▶ Texto para análise:
★ ★ ★ ★ ★ ★ ★
Maior operação logística a biometano é lançada no Brasil

Como parte do seu objetivo de promover soluções em escala que impulsionam a transição energética, a Copersucar apresenta ao mercado a BioRota, maior operação de logística sustentável do Brasil movida a biometano. Criada em abril de 2024 para o transporte dos produtos comercializados pela Copersucar, a BioRota substitui o diesel pelo biometano proveniente dos resíduos da cana-de-açúcar, num exemplo de economia circular, em que resíduos são reaproveitados como insumos para novos processos – neste caso, para a produção de energia. 

Além de reduzir em 90% a emissão de gases de efeito estufa em comparação ao diesel, o biometano também se destaca pela competitividade econômica frente ao combustível fóssil. “A BioRota traduz, na prática, como a Copersucar transforma sustentabilidade em ganho operacional e competitividade. É uma solução escalável e economicamente viável, que acelera a descarbonização do transporte pesado e reforça o papel do Brasil na transição energética global”, afirma Tomás Manzano, presidente da Copersucar. 

Pioneira no Brasil, a operação apresenta números que demonstram seu potencial de expansão. Entre abril de 2024 e março de 2026, a Copersucar já realizou mais de 13 mil viagens, percorrendo 11 milhões de km, o equivalente a 280 voltas ao redor da Terra; e transportou cerca de 600 mil toneladas de açúcar até o Porto de Santos, volume equivalente ao consumo anual de mais de 27 milhões de pessoas.  

No período, a iniciativa evitou a emissão de mais de 8 mil toneladas de CO ao substituir cerca de 5 milhões de litros de diesel por biometano — equivalente ao carbono capturado por 380 mil árvores em um ano, ou 25 vezes o total de árvores do Parque Ibirapuera, na cidade de São Paulo. 

A BioRota teve início a partir de uma parceria da Copersucar com a transportadora Reiter, pioneira em frotas de caminhões movidos a gás, e hoje já conta com mais quatro transportadoras, que fazem o abastecimento de biometano nas duas unidades de produção da Cocal. A planta localizada em Narandiba (SP) possui capacidade de produção de até 25 mil m3/dia de biometano e a de Paraguaçu Paulista (SP) conta com capacidade de produção de até 60 mil m3/dia do gás renovável durante a safra. A Copersucar projeta que, nos próximos anos, todas as usinas associadas passem a produzir e utilizar biometano em suas operações.
★ ★ ★ ★ ★ ★ ★
▶ Dados apresentados:
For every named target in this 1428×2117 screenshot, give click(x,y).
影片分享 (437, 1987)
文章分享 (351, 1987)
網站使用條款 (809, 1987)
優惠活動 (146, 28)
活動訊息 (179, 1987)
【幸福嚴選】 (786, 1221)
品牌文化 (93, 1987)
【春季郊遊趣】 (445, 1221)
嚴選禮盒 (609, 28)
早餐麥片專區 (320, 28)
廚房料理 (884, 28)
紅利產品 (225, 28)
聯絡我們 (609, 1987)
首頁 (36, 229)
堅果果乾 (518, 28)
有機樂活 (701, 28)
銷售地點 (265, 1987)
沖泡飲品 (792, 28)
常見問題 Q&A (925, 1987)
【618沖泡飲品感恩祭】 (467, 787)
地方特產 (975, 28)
★ ★ ★ ★ ★ ★ ★
▶ Questões de estudo:
#1 Indique se cada afirmação concorda com o texto sobre a BioRota, respondendo sim ou não e citando literalmente as palavras do texto que decidem a questão.
(a) A BioRota foi criada em abril de 2024.
(b) A planta de Narandiba tem capacidade de produção de até 60 mil m3/dia de biometano.
(c) Segundo o texto, o biometano reduz em 90% a emissão de gases de efeito estufa em comparação ao diesel.
#2 Escreva a continuação do texto sobre a BioRota a partir da última frase apresentada.

▶ Suas respostas:
#1
(a) Sim: "Criada em abril de 2024 para o transporte dos produtos comercializados pela Copersucar".
(b) Não: "A planta localizada em Narandiba (SP) possui capacidade de produção de até 25 mil m3/dia de biometano".
(c) Sim: "Além de reduzir em 90% a emissão de gases de efeito estufa em comparação ao diesel".

#2
Iniciativas como a BioRota já demonstram escala relevante, mas ainda há um amplo potencial de expansão, impulsionado por uma tecnologia pronta para adoção. O biometano se apresenta como uma alternativa economicamente viável perante o diesel, reforçando sua atratividade e consolidando seu papel estratégico na matriz energética do transporte pesado, um setor de difícil descarbonização. 

“Testamos a solução em nossa própria operação e, com base nos resultados alcançados, passamos a oferecer ao mercado nosso biometano e assessoria especializada para sua aplicação no transporte de cargas, contribuindo não apenas para a descarbonização das frotas, mas também para a redução de custos. Em outras palavras, podemos dizer que o biometano descarboniza economizando”, complementa Tomás. 

Biometano
O Brasil vive um momento decisivo para acelerar a descarbonização de sua matriz energética, com o biometano despontando como uma solução estratégica para substituir o diesel e o gás natural fóssil no transporte pesado e na indústria. Estudo realizado pela Copersucar aponta que a produção nacional de biometano deve mais do que triplicar até 2027, passando dos atuais 656 mil m³/dia para 2,3 milhões de m³/dia.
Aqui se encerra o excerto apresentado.